I don’t know if you make this distinction in the Italian language, but there’s a distinction in English at least between an “ego” and a “me.” An ego is a way of being aware of oneself as “me.” With a healthy ego, we are aware of ourselves as a conventional “me.” With an inflated ego, we are aware of ourselves as a false “me.” This is how we put the Buddhist explanation together with Western psychology. The conventional “me” and the false “me” are actually the objects, respectively, of a healthy ego and an inflated ego. An ego and “me” are not equivalent; they are related to each other.

That’s why it’s very important that when we go deeper into the study of Buddhism that, basically, we have to be qualified as a student. The major qualification is that we are mature and have some sort of healthy sense of “me.” Because if we deconstruct the “me” and don’t have a healthy sense of “me,” then we are left with nothing. Therefore, it’s not recommended to teach voidness to children or young teenagers, who haven’t yet developed a healthy sense of an individual “me,” because they will deconstruct too much. We hear over and over again in the teachings this warning, and we can take vows for this, not to teach voidness to those who are not ready. That’s the danger, that they will refute everything and then it can result in real psychosis.

Is there also the danger that the ego could become even stronger?

Yes, with the arrogance that we have actually understood voidness, when in fact we haven’t, the ego could become inflated and stronger because of this interpolation.

You spoke about the suffering in relationships that results from the disturbing emotions, which arise from the projection of impossible ways of existing of a person, or a “me.” However, there is another, maybe deeper kind of suffering that comes as a lack of purpose, a lack of a sense of meaning. I see that in my children.

Are you talking about not finding a meaning in life? Again, that’s not having a healthy sense of the conventional me. There are several factors involved here. One factor deals with what we call “refuge,” which I call a “safe direction” in life. The direction in life that we are going in with Buddhism is to achieve a true stopping of all the disturbing emotions and so on that cause suffering, and to attain a true pathway mind – the understanding and realizations that will bring us not only happiness but also the ability to help others, like the Buddha has done in full and the Arya Sangha community has done in part. With this as our aim, we have a direction, a safe direction; it gives us a meaning in life.

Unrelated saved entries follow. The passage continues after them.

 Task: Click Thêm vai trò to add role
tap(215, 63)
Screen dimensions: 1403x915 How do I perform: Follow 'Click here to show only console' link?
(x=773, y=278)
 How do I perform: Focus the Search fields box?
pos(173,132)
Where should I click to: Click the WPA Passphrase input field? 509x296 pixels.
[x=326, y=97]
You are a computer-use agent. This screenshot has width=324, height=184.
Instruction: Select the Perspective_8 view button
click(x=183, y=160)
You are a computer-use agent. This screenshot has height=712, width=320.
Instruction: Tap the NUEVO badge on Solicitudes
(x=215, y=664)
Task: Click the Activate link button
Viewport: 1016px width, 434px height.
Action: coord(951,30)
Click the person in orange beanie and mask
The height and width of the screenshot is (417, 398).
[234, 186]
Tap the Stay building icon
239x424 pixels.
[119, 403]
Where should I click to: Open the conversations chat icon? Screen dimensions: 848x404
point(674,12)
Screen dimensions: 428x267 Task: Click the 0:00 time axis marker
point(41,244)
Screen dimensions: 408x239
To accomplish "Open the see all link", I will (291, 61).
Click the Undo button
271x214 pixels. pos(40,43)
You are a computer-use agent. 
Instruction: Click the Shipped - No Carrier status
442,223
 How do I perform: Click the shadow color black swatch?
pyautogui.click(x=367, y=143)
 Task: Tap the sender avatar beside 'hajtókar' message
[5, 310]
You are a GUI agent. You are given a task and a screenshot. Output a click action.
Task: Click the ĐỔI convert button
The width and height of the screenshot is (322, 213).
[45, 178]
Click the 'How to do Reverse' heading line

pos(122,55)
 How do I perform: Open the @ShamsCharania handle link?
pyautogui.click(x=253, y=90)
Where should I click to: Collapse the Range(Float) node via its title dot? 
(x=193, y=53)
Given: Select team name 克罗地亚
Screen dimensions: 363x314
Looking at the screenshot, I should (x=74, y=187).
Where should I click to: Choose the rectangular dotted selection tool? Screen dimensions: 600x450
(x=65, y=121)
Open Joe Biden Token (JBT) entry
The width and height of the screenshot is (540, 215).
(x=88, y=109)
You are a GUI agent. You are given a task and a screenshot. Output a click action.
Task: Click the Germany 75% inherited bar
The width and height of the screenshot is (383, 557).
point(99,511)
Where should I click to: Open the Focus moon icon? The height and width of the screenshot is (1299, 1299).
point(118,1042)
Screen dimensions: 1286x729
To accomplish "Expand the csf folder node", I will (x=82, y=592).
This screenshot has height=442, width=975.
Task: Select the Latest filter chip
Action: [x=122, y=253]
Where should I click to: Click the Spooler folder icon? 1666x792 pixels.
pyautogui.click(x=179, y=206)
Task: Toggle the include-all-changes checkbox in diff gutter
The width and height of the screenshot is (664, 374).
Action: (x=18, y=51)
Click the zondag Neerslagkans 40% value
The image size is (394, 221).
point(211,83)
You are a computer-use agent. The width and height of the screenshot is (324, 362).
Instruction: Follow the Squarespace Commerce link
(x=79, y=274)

The term “refuge” is too passive, as it has to do with seeking someone or something that takes the responsibility to protect us and we don’t have to do anything ourselves except submit to it. This is not what refuge is all about. Rather, if we put a safe direction in our lives – one in which the further we go in it, the more we protect ourselves from suffering – then we know where we’re going in life. That helps us to establish a sense of the conventional “me.” Of course, we could inflate that, “I’m going to save the world because I’m Saint Alex.” However, having this safe and positive direction in life is very, very fundamental. That’s where we start in Buddhism; it’s absolutely essential.

With children, there is no need to give them technical jargon. Just speak to them in terms of what their purpose and meaning in life can be. For example, to grow up, to become a good and kind person, not to get angry, to learn as much as they can so that they can be helpful to others, and so on. In doing that, which I think a child can understand without bringing in Buddha, Dharma, Sangha and all these sorts of things, then a child has a feeling that “I’m doing something,” “I’m going somewhere in my life.” This helps to establish a healthy ego based on the conventional “me.”

We don’t have to explain in terms of “imputation” and “conventional me,” and so on. Having a safe and positive direction in life helps to establish a sense of a “me” with a purpose. Then, we can worry later on about an exaggeration of it. Of course, the way that we explain and present this to a child depends on the age of the child. We wouldn’t explain to a three-year-old in the same way that we would to a ten-year-old.